--- Aim of the exercise ---
Would you please copy only the lines from the line that contains "Task: Click the 10,000Pt label" to the end of the data below, exactly, leaving every picture out?
- - -
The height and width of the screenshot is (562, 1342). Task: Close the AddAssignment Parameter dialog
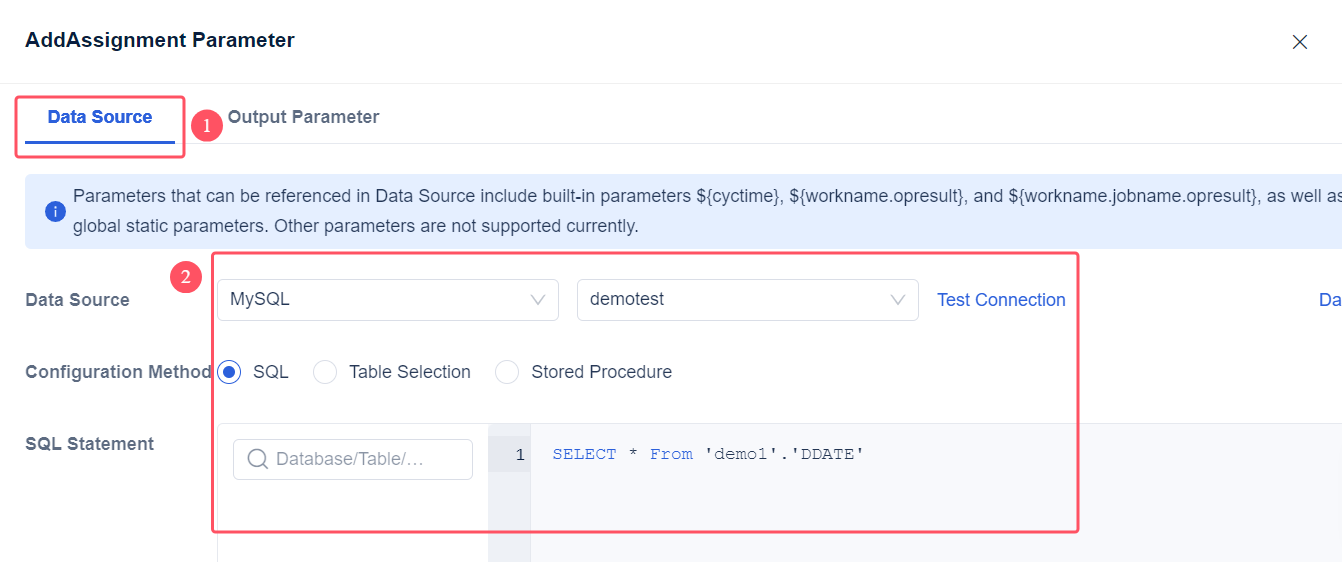point(1299,42)
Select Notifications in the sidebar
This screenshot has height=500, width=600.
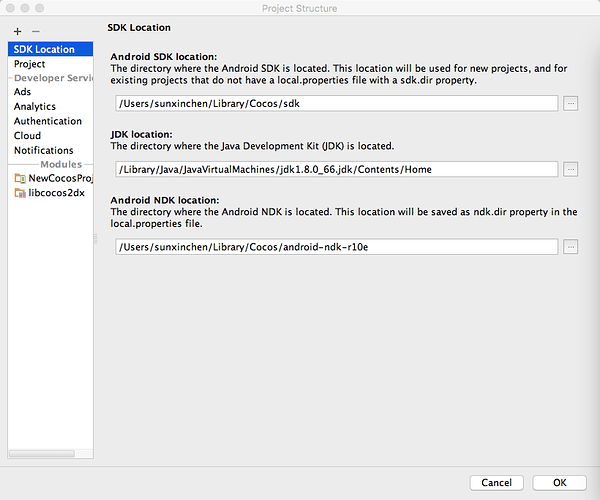click(43, 150)
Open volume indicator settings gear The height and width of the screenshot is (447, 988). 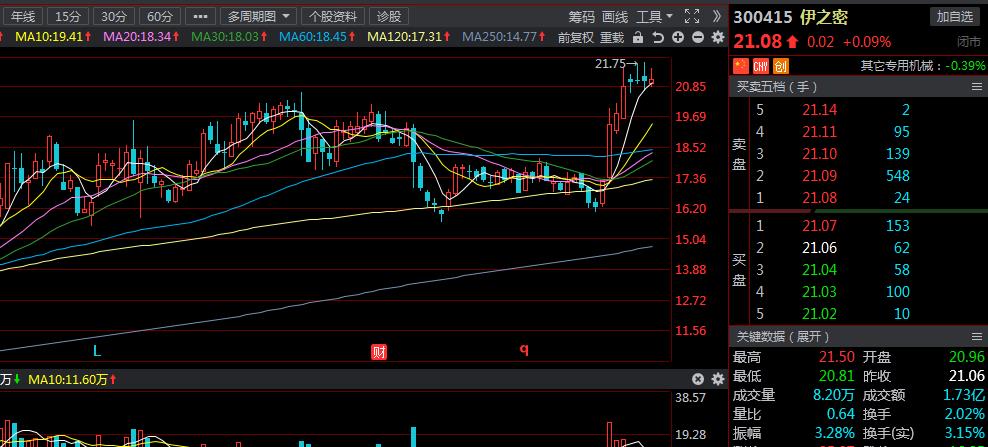[717, 380]
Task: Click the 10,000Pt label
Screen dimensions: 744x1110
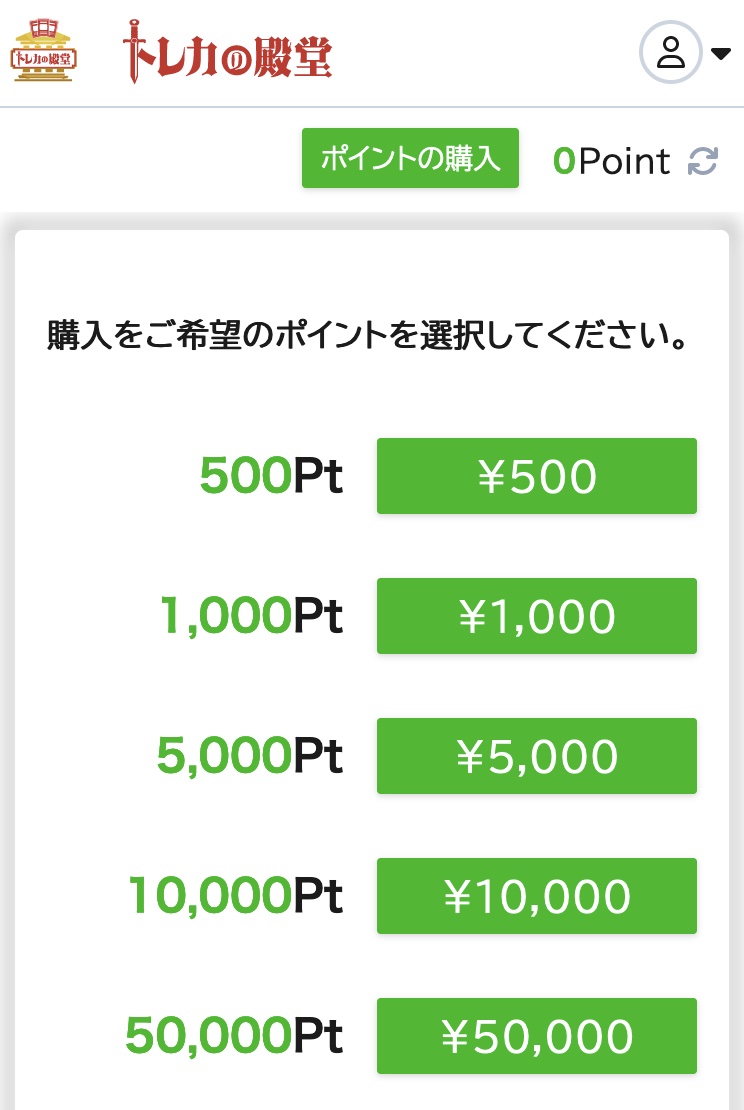Action: click(236, 896)
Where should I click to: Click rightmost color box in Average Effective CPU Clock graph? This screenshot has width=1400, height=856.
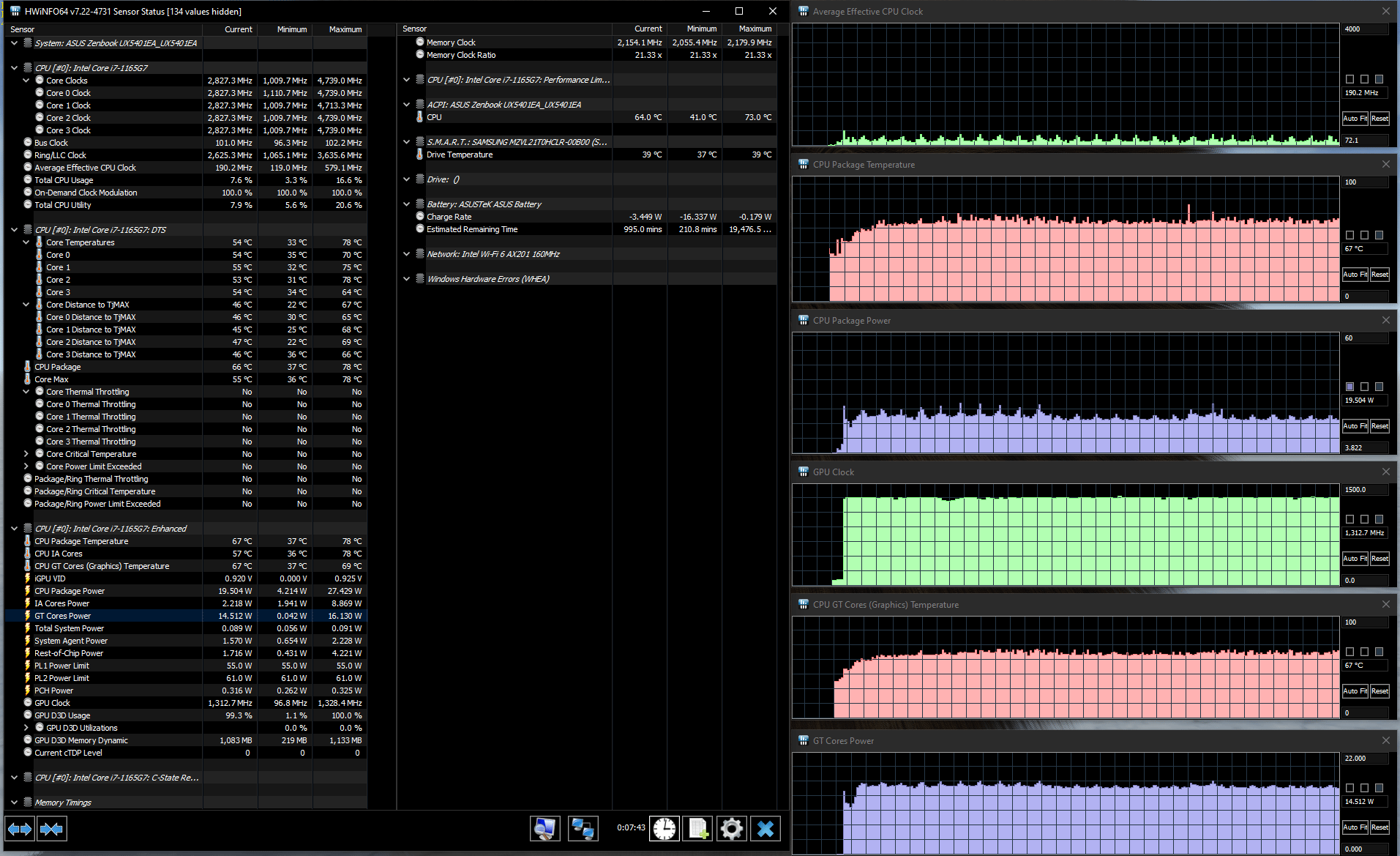pos(1379,79)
- - -
--- Solution for this problem ---
Task: Click the 10,000Pt label
Screen dimensions: 744x1110
Action: click(236, 896)
Where should I click to: Click rightmost color box in Average Effective CPU Clock graph? This screenshot has width=1400, height=856.
pos(1379,79)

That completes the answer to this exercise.